1- the case of numerous small files is frequent in the High-Content Screening domain where individual plates can typically span over 10-100K files [1]
2- the case of 100GB-1TB sized individual files is becoming increasingly common e.g. from the light-sheet technology experiments [2]

Re “How well…?”, we won’t pretend that routinely loading multi-TB datasets with many 1000s of files or very large TB-scale files does not require some care and consideration. For example, copying the data often is no longer an option and we use “in-place” import for these dataset or we will delay thumbnail calculation until the server is less busy-- these fall under what we refer to as “advanced import mechanisms” [3]. Hopefully, the two previous links demonstrate that both scenarios can be handled with appropriate use of OMERO’s capabilities.

[1] https://idr.openmicroscopy.org/webclient/?show=image-1898184
[2] https://idr.openmicroscopy.org/webclient/?show=image-4007801
[3] https://docs.openmicroscopy.org/omero/5.4.10/sysadmins/import-scenarios.html

2) If we think of a 5-10 year spectrum and a total cumulative data amount during this time of 10 petabytes, will OMERO handle this without problems?

Large deployments like IDR are routinely serving 100TB-1PB datasets these days. Considering the data growth, I would say the data volume will naturally fall into your range over the next decade.
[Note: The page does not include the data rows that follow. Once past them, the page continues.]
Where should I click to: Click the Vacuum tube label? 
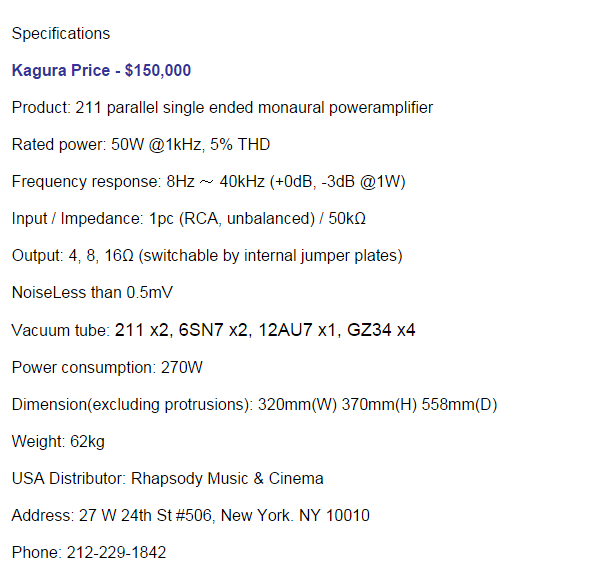(x=61, y=330)
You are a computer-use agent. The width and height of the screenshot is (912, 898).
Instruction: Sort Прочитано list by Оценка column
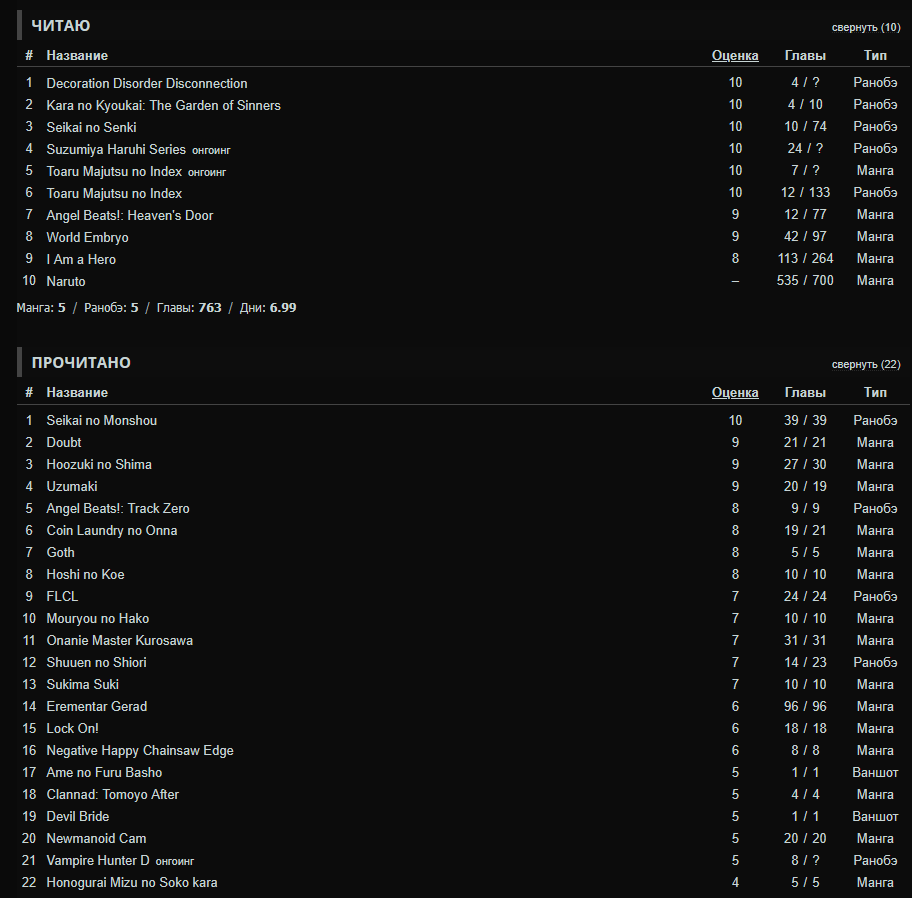click(735, 393)
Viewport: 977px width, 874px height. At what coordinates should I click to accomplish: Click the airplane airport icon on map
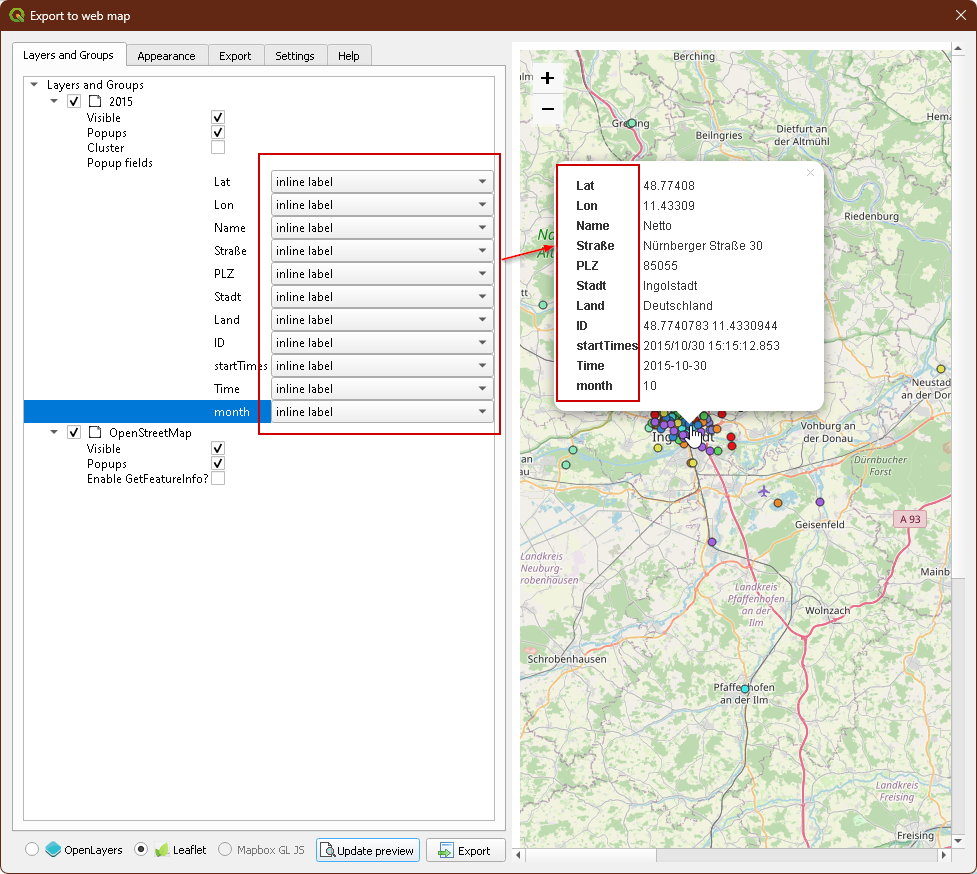[x=764, y=490]
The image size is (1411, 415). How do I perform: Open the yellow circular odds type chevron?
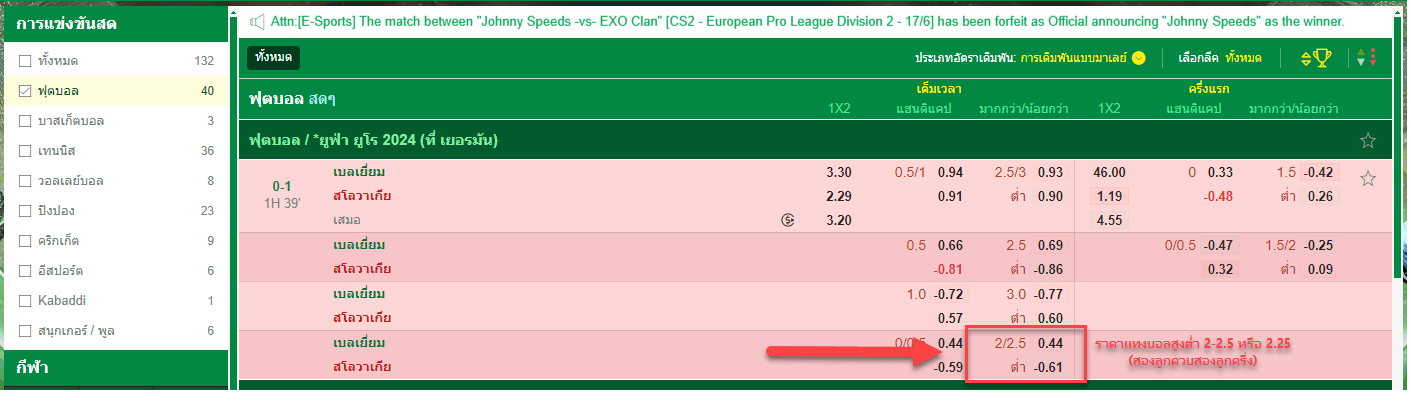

Probably even more than disk size, the choice of hardware and the access speed to the storage/database are important architectural decisions.

3) If we think of a scenario where of the total storage capacity 10-20% would be faster access working storage and the rest more permanent archiving storage (that can have slower access times), how would you envision OMERO working with this scenario, or what would you see as pros and cons of these alternatives:

a) OMERO would run only in working storage and not archiving (how would the transfer between them take place?)

b) OMERO would run only in archiving and not working storage (how would the transfer between them take place?)

c) OMERO would run both in working storage and archiving (how would the transfer between them take place?)

d) 100% of the capacity would be with high access speed, operated by OMERO, so no separate working and archiving storages

The OMERO server configuration includes some mechanisms for extending the repository and accommodate for different underlying storage volumes [4]. Some people had also looked at integrating production archiving solutions like Arkivum with OMERO - see for instance [5].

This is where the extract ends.